We will be using the dataset in Figure 2. for this demo:
Multiple columns can simultaneously be mapped and added using the widget. In Figure 3. the widget is configured to update the year
column by multiplying its values by 2 and add a new column containing the literal 'DP Demo'.
Notice that the year
column already exists in the dataset whereas the my_new_column
does not. After updating the pipeline preview by clicking the Preview button the result will look like Figure 4.
Notice the following:
- the values in the
year
column have been multiplied by two - a new column named
my_new_column
has been added containing the literal value 'DP Demo'
When mapping a column using an expression, any Spark SQL function can be used.

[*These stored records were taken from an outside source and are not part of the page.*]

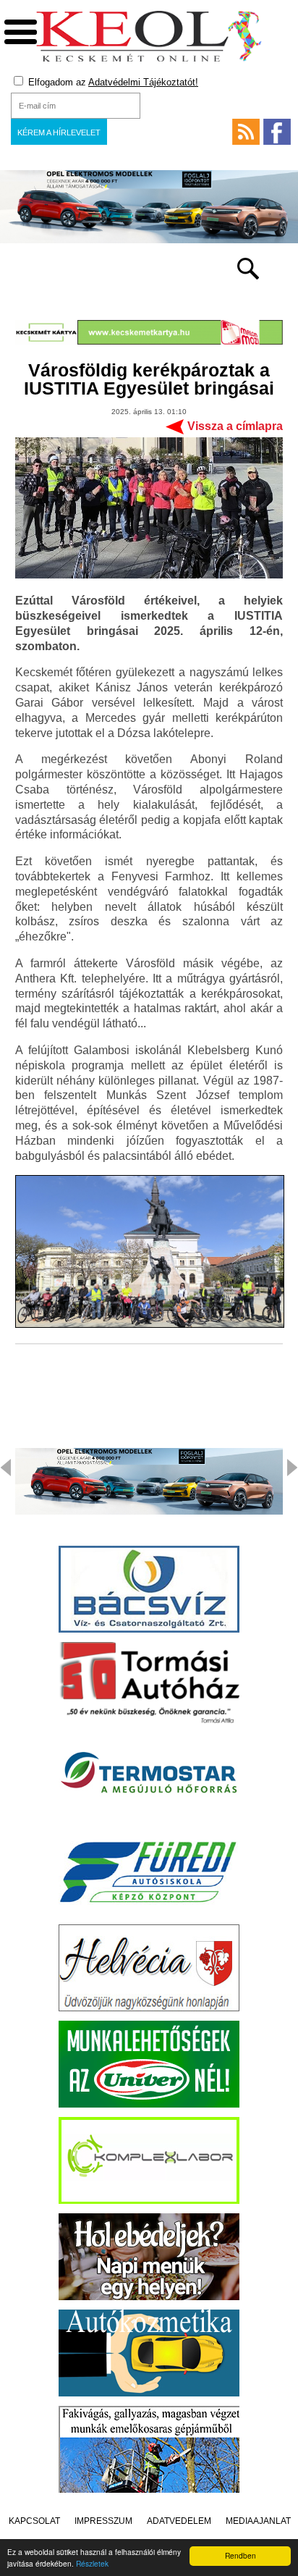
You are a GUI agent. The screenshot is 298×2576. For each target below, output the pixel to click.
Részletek (92, 2563)
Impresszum (103, 2521)
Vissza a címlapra (235, 426)
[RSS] (246, 132)
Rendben (240, 2555)
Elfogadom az (111, 82)
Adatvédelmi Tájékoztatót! (143, 82)
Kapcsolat (34, 2521)
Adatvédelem (179, 2521)
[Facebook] (277, 132)
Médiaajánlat (258, 2521)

For example, let's use the concat()
function to append the the set_num
column to the the name
column with a space in between. The operation widget will look like Figure 5.
The result will look like Figure 6.
Note how the values in the name
column had the values from set_num
appended to them with a space in between.
Mapping columns this way is a powerful feature in Data Pipelines. All of Spark's built-in functions are available when using expressions.